• [TASK REQUIREMENTS]
1/ From the passage on massage and stress below, return the stretch from "Is Massage Helpful" through "work related illnesses." word for word.
2/ Translate this sentence from the passage on massage and stress into Spanish: "Work-related stress is defined as a harmful reaction that people have to undue pressures and demands placed on them at work."

• [GIVEN PASSAGE]
◆ ◆ ◆ ◆ ◆ ◆ ◆
Is Massage Helpful for Stress and Stress Related Illnesses?
Stress is a major cause of ill health and can trigger anxiety, depression, heart disease, back pain and gastrointestinal problems and is consistently cited as one of the most reported types of work related illnesses.
Work-related stress is defined as a harmful reaction that people have to undue pressures and demands placed on them at work. By its very nature, stress is difficult to measure and the Health and Safety Executive (HSE) has two different data sources from which to conduct analysis. The preferred data source used by HSE for calculating rates and estimates for stress, depression or anxiety is the Labour Force Survey (LFS). The latest figures from the Labour Force Survey show that in 2016/17 there were 526,000 reported cases of stress related illnesses accounting for 12.5 million working days lost; a total of 40% of all work related illnesses and 49% of all working days lost. Available from: http://www.hse.gov.uk/statistics/causdis/stress/days-lost.htm</
Massage is an ancient holistic healing art for physical, emotional and mental health with enormous benefits for the skin and all systems of the body. Massage therapies are complementary to orthodox health care and very effective in the management of stress and stress related conditions.
◆ ◆ ◆ ◆ ◆ ◆ ◆
• [GIVEN DATA]
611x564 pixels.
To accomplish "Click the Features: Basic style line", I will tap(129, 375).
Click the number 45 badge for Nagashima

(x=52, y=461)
◆ ◆ ◆ ◆ ◆ ◆ ◆
• [EXERCISE RESPONSES]
1/
Is Massage Helpful for Stress and Stress Related Illnesses?
Stress is a major cause of ill health and can trigger anxiety, depression, heart disease, back pain and gastrointestinal problems and is consistently cited as one of the most reported types of work related illnesses.

2/ El estrés laboral se define como una reacción perjudicial que las personas tienen ante las presiones y exigencias excesivas que se les imponen en el trabajo.